> WHAT YOU WILL DO
Please produce an exact transcription of the lines from the one containing "Task: Click help" through the last line of the entries, leaving out every picture.
DATA FOR PROCESSING Start Marker
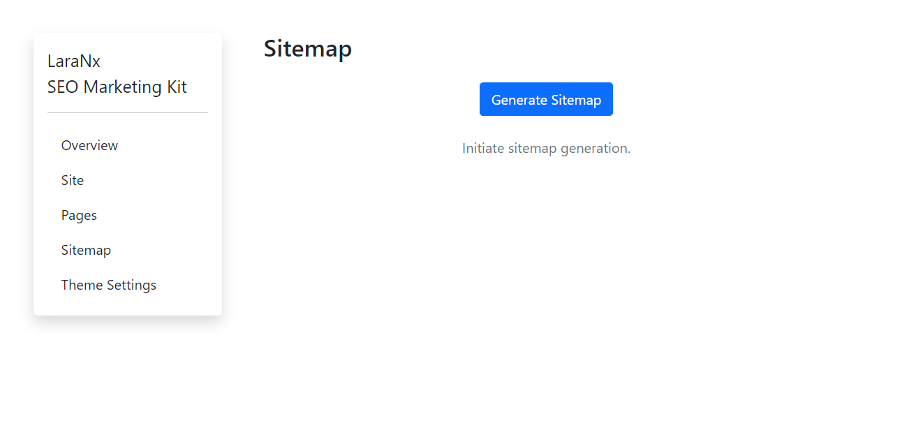Click the sitemap generation hint text

click(x=546, y=148)
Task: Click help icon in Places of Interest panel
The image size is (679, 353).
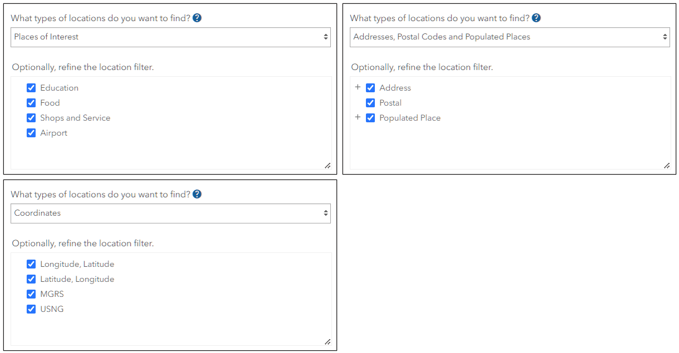Action: tap(197, 18)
DATA FOR PROCESSING End Marker
> RESULT OF THIS TASK
Task: Click help icon in Places of Interest panel
The image size is (679, 353).
Action: tap(197, 18)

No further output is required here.